* Task set
(1) Answer these questions about the game development blog post, one line each:
(a) In what file format are the walking part's entity components and assets now written?
(b) What linker argument was added so that lua modules could find the statically linked library symbols?
(c) What does the author hope to work on after rewriting more things in moonscript?
(2) Pick up the game development blog post after its last line and keep writing it.

* Extract provided
┄┄┄┄┄┄┄┄┄┄

Game thing progress #2

Since the last post, some more of the story text got ported to a format that the game understands. The entire first day is now there, and, maybe, it will stay there as it is, unless i decide to change the beginning details again. This day includes a feature that I implemented a long time ago but didn't have any chance to use, which is showing answers to questions depending on some state. This state is actually determined from a lua script in the story file. Here's how one of them looks like:

return not TerminalModule.state_variables.narrator_house.hub.living_room

This "script" is put into the "condition" part of the reply and the reply is therefore only shown if, in this particular case, the living room has not been seen yet. I'm thinking about maybe simplifying hubs like these in some way, but I'm not sure about it yet.

Another thing that's been done is that for the "walking" part of the game, all the components for the entities and the assets to use are now written out in a TOML file (because that's a simple format and there's a native parser for lua), and are loaded from that file instead of being hard-coded. Here's how that file look like right now:

[assets.sprites]
computer_room = "resources/sprites/room/room.png"
button = "resources/sprites/room/button/button.png"
mainchar = "resources/sprites/mainchar/mainchar.png"

[assets.sounds]
footstep = "resources/sounds/footstep.ogg"

# Background

[entities.background.drawable_sprite]
sprite_asset = "computer_room"
z = 0

# Button

[entities.button.drawable_sprite]
sprite_asset = "button"
z = 1
position = [1020, 672]

[entities.button.animation]
sheet = "resources/sprites/room/button/"
playing = false
playable = false

[entities.button.button]
initial_state = "disabled"
state_map = { disabled = 1, enabled = 2 }
callback_name = "switch_to_terminal"

# Player

[entities.player.drawable_sprite]
sprite_asset = "mainchar"
z = 2
position = [420, 820]
origin = [44, 176]

[entities.player.animation]
sheet = "resources/sprites/mainchar/"

[entities.player.player_movement]
footstep_sound_asset = "footstep"

All of the assets are loaded and stored first, and then components reference them by name. At component creation time, references to assets are taken from the storage and put into the components. This allows them to never be GCd, which is a good thing since dependencies between values passed from C++ like textures are not tracked by the lua refcounter.

Another change worth noting is porting most of the code to moonscript, because it's quite a bit better as a language (except maybe the indentation syntax, the features are nice). That was a pain to set up, because i've always been linking lua statically to my executable, but lua modules expect that the dynamic symbols of the lua library can be looked up. Didn't know about that for a while, but when i figured that out, it was as easy as adding -Wl,--export-dynamic to the linker arguments to expose those statically linked library symbols to the modules. After that there was a bit of a fight with luarocks, that ended up in moving the modules from build.modules to build.install.lua, as it was trying to build .moon files as if they were C sources. For some reason, sources in install don't have that problem.

So, that's what I was up to in the last few days, I'm hoping to maybe continue rewriting things in moonscript and then work on the second room in the walking part of the game.

Thank you for reading my blog post :)

┄┄┄┄┄┄┄┄┄┄

* Raw records
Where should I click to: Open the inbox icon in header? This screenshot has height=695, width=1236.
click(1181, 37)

┄┄┄┄┄┄┄┄┄┄

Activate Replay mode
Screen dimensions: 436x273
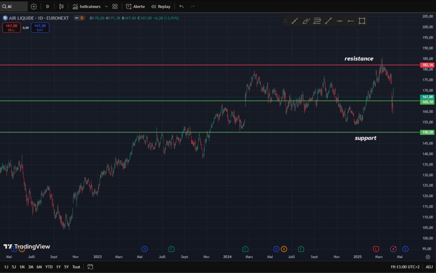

┄┄┄┄┄┄┄┄┄┄

* Task results
(1)
(a) TOML
(b) -Wl,--export-dynamic
(c) The second room in the walking part of the game

(2)
Game thing, initial story

I've had an idea of making a game with a story inspired with several things I loved a lot for a while. So I started actually doing it about a year ago, in rust, because that's the "popular thing to use". I wasn't sure about the plot at the time, just focused on the engine, it had a big field for the story text and a few buttons with answers at the bottom. It was in that state for a while, I used a different story as an possible intro, since I wasn't sure about where to start. And then I kinda burned out on the whole thing and forgot about it for half a year or something like that.

I remembered about it when playing another game, not related to the original inspiration, but also with a good plot. That day I started thinking really hard about what to do and decided to scrap the previous story prologue and start a new story unrelated to it. I was super determined initially and spent a few evenings writing the basic, very rough prologue into an Org file. It was a few thousand words when I finished that session, and I thought "Well, I guess that's pretty good for my first serious writing attempt, right?", and went to sleep, because it was super late already :)

I spent a few days adding things to it after that and then tried changing the engine to suit it better, since it was more like a terminal with inputs now, and not a screen with a buttons. In the middle of that process I got tired of fighting rust over simple things and decided to rewrite the whole thing in C++ because "I know what I'm doing, just let me do the thing", so that took a few days too. But not that long, because I was just porting a few simple algorithms and using the same graphics library1 I was using in Rust except in C++ it was natively available.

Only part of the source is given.